Table 5 The stability lobe diagrams obtained by different methods for 2-DOF milling system

It can be seen from Table 5 that the HFDMs are available for predicting the stability lobe diagrams under both large immersion condition (ae/D = 1) and low immersion condition (ae/D = 0.05). As shown in Table 5, it is found that the stability lobe diagram obtained by 3rd-2nd HFDM is closer to the referenced one when the radial immersion ration ae/D is set as 0.05. Just like the result observed in 1-DOF milling system, the computational time of different HFDMs for 2-DOF is also affected by the number of matrixes. For instance, when n = 40 and ae/D = 1, the 3rd-2nd HFDM, 3rd-3rd HFDM, and 3rd-4th HFDM take 36.9, 40.9, and 44.6 s to obtain the stability lobe diagrams, respectively. The 3rd-2nd HFDM consumes less time than the 3rd-3rd HFDM and 3rd-4th HFDM to generate the stability lobe diagrams since less matrixes need to be calculated. When n = 40 and ae/D = 1, the stability lobe diagrams obtained by different HFDMs are high coincidence with the referenced ones.

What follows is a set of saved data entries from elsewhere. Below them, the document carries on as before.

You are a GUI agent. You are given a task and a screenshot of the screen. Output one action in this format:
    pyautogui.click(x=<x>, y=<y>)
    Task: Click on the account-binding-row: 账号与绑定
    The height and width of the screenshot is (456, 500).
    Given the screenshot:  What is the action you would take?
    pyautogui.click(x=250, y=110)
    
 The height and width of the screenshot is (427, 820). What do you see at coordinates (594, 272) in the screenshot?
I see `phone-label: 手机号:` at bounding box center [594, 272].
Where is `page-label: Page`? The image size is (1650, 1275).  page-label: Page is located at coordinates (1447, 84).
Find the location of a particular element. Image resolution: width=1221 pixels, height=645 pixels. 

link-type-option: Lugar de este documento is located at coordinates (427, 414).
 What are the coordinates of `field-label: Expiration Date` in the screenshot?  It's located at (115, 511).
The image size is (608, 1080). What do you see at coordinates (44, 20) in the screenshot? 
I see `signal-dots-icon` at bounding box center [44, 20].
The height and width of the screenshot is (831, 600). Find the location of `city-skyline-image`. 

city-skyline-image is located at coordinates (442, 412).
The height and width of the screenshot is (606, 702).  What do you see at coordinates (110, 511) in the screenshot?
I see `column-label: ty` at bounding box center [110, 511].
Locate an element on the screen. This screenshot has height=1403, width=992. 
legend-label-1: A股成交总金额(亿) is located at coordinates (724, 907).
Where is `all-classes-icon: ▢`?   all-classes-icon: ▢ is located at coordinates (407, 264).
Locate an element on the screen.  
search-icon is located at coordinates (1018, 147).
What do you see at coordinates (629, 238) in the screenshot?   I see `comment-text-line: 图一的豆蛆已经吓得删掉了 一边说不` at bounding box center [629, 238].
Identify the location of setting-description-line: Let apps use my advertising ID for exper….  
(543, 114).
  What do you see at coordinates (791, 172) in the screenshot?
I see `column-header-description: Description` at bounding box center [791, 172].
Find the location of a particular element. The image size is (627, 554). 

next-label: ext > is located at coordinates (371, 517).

The 4th DFDM is proved to be an efficient method for milling stability analysis. It is indicated from Table 5 that the computational time of 3rd-2nd HFDM is almost the same with that of the 4th DFDM. Therefore, the 3rd-2nd HFDM can be used to predict the milling stability efficiently.

4 Conclusion

This paper focuses on comparing different HFDMs from the aspects of accuracy and efficiency. The following conclusions can be drawn:

  1. (1)

    Higher order interpolation for the state term and delayed term does not necessarily lead to more accurate results in the stability analysis using HFDMs.

  2. (2)

    It is difficult to evaluate the accuracy of different HFDMs through the convergence rate analysis of limited process parameter points.

  3. (3)

    The mean differences and variances between the referenced and predicted critical depths of cut are employed for accuracy analysis. The 3rd-2nd HFDM is, on the whole, proved to be more accurate than the other methods.

  4. (4)

    The HFDMs are available for predicting the stability lobe diagrams under both large immersion condition and low immersion condition.

  5. (5)

    The computational time of different HFDMs is related to the number of matrixes. The 3rd-2nd HFDM is proved to be an efficient method by comparing with the other methods.